Prompt: Examine each line of the data. Copy those that contain the string "Collapse".

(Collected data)
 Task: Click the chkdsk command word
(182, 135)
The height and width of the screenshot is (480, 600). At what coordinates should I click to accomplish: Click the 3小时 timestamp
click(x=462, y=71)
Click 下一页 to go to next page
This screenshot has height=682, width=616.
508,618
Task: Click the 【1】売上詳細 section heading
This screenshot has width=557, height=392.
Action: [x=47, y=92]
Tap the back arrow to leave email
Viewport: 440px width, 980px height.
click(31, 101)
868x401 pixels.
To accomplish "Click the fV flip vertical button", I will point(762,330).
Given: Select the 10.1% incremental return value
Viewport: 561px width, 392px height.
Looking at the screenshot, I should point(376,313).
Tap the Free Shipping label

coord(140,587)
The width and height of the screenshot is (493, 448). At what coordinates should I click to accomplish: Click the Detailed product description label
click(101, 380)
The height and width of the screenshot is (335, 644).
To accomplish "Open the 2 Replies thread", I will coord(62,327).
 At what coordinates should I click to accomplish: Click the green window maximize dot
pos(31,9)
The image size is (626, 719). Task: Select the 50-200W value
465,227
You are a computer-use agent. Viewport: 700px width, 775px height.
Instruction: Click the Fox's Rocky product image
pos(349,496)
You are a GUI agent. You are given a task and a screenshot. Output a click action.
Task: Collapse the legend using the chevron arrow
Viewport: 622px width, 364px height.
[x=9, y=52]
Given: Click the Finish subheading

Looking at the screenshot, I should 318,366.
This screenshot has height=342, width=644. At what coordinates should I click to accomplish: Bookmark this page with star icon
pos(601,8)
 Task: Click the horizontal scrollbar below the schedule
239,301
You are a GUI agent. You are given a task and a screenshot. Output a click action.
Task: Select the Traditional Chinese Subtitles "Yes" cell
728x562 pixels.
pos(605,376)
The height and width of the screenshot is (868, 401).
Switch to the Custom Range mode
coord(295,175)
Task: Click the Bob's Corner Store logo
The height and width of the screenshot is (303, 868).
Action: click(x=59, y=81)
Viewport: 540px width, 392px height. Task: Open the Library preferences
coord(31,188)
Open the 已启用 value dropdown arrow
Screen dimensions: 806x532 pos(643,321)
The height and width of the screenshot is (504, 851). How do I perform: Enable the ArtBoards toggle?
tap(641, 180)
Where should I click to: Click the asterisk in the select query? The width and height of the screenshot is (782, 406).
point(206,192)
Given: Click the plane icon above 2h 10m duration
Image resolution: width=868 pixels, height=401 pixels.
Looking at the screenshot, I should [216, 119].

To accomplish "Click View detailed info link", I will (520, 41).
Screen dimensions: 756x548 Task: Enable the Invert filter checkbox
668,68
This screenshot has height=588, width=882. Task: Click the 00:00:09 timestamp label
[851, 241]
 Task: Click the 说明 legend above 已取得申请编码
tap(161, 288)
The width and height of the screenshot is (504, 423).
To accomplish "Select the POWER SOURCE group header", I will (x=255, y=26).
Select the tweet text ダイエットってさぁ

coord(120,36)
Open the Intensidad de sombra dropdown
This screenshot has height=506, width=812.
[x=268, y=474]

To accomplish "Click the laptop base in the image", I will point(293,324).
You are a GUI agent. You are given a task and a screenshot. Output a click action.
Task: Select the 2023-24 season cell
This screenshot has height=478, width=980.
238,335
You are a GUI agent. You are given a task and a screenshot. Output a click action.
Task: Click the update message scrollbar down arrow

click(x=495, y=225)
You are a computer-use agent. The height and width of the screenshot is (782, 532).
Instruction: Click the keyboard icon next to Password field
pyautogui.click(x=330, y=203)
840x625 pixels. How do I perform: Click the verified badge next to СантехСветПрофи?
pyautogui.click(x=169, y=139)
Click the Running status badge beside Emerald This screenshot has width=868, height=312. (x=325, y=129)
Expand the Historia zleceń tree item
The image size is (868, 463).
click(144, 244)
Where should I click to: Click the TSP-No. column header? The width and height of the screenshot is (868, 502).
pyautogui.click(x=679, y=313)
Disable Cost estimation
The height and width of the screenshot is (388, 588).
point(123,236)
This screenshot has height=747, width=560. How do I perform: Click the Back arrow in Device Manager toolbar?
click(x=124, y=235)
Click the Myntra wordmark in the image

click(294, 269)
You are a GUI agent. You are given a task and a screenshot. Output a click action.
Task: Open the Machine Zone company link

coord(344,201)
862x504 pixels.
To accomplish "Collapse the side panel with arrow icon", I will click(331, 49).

Solution to the exercise:
Task: Collapse the legend using the chevron arrow
To accomplish "Collapse the side panel with arrow icon", I will click(331, 49).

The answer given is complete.